Virtualiser les bénéfices de la prévention !

Virtualiser les bénéfices de la prévention !

Il faut impérativement permettre aux clients de virtualiser les bénéfices de la prévention ! Les technologies tactiles (table, smartphone, …) permettent aujourd’hui d’apporter immédiatement aux clients tout type de simulation (financière, assurance, …).

Prenons l’exemple d’une table tactile existante qui simule le besoin financier d’un client d’une trentaine d’année pour sa future retraite.

L’assuré guidé, pose sur une ligne de temps divers objets symbolisant les grandes étapes de sa vie, pour lesquelles il donne des informations chiffrées (salaire, emprunt…) afin de faire apparaître une courbe de revenus et une courbe de charges qui varient au cours du temps. C’est ainsi qu’est estimé le besoin de financement au moment du passage à la retraite pour conserver le même niveau de revenus que durant la vie active, avec une solution d’épargne correspondant aux attentes du prospect en termes de disponibilité, de sécurité, de performance et d’avantage fiscal. Les résultats sont étonnants.

L’assuré se projette dans l’avenir, l’affectif se matérialise par un scénario qui montre de façon très visuelle comment va se passer sa retraite. La table tactile propose ensuite des solutions pour l’améliorer. Elle crée beaucoup d’émotion chez les clients et les incite à parler d’eux. Nul doute que cette approche commerciale se développera dans les réseaux physiques dans les années à venir.

Il faudrait utiliser ces technologies pour sensibiliser concrètement les clients et adapter des outils de simulation tactile qui permettraient de visualiser les hypothèses d’évolutions. Un exemple sur la prévention santé qui permettrait de simuler et de virtualiser « concrètement »,  à partir d’un e-questionnaire de comportement et de vie, ses probabilités d’évolutions, des dizaines d’années plus tard !

Un autre exemple, mesurer le stress

Pendant des années, l’absence de définition consensuelle et le caractère subjectif du stress ont en effet conduit la plupart des acteurs à considérer que l’on ne pouvait pas mesurer ce phénomène. Les chercheurs considèrent que le stress n’est pas une maladie mais que son impact sur la santé est loin d’être neutre et doit probablement être considéré comme un facteur de risque.
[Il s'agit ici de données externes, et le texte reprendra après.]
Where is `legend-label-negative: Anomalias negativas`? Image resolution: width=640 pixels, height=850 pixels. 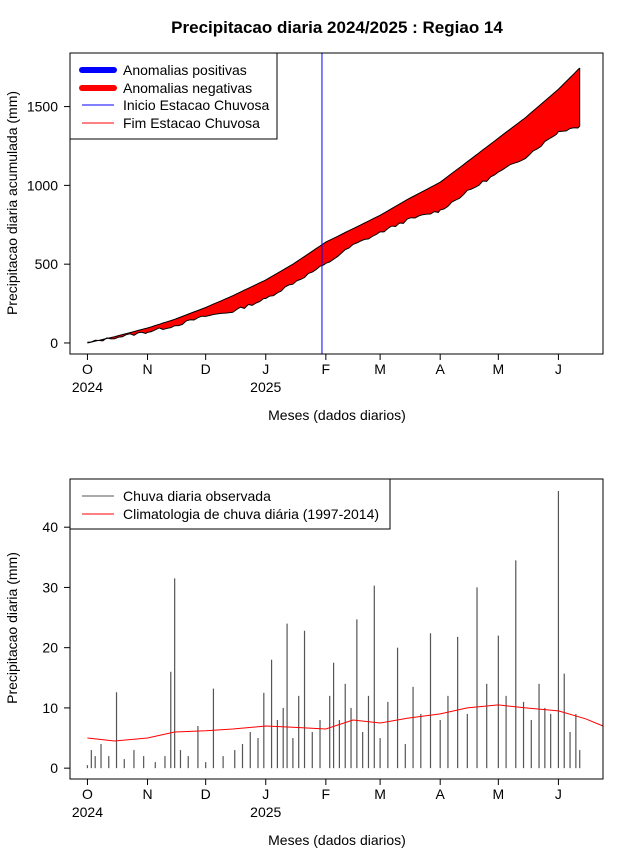
legend-label-negative: Anomalias negativas is located at coordinates (188, 88).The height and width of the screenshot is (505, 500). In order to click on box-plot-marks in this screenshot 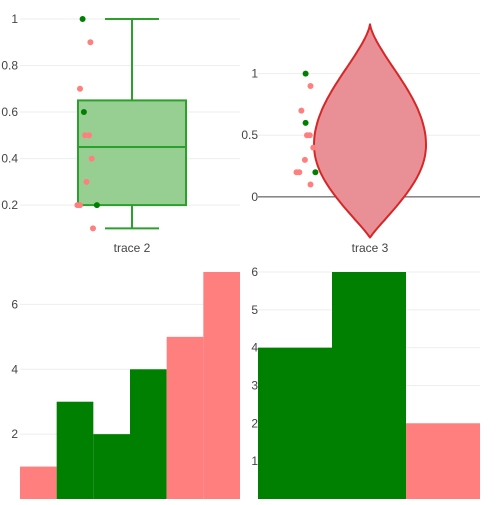, I will do `click(130, 124)`.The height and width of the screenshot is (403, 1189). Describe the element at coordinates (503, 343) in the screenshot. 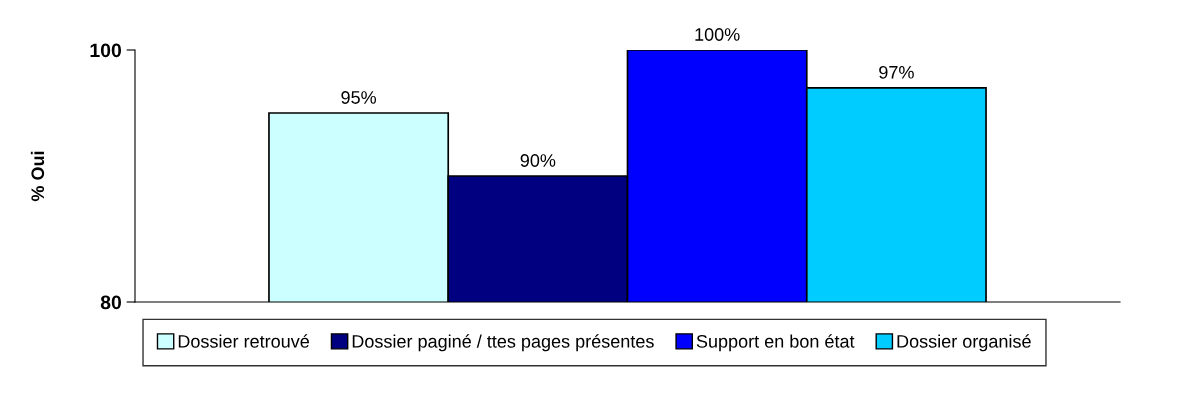

I see `legend-label: Dossier paginé / ttes pages présentes` at that location. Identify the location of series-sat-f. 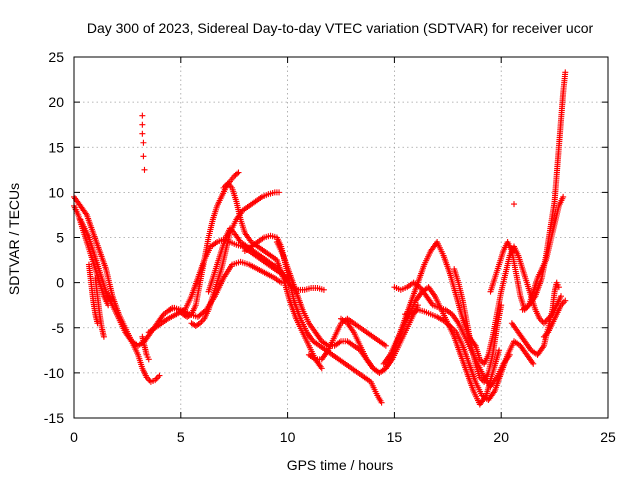
(194, 304).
Dans ce cadre, la mesure du stress est probablement un préalable indispensable, sans avoir peur des résultats et en utilisant des instruments scientifiquement incontestables. Les instruments de mesure, de diagnostics, les grilles d’auto observations existent et permettent de localiser le « sur stress » et la plupart du temps de trouver des actions efficaces.

Il paraît assez structurant et légitime que les assureurs soient en capacité de soutenir ces outils et de les promouvoir.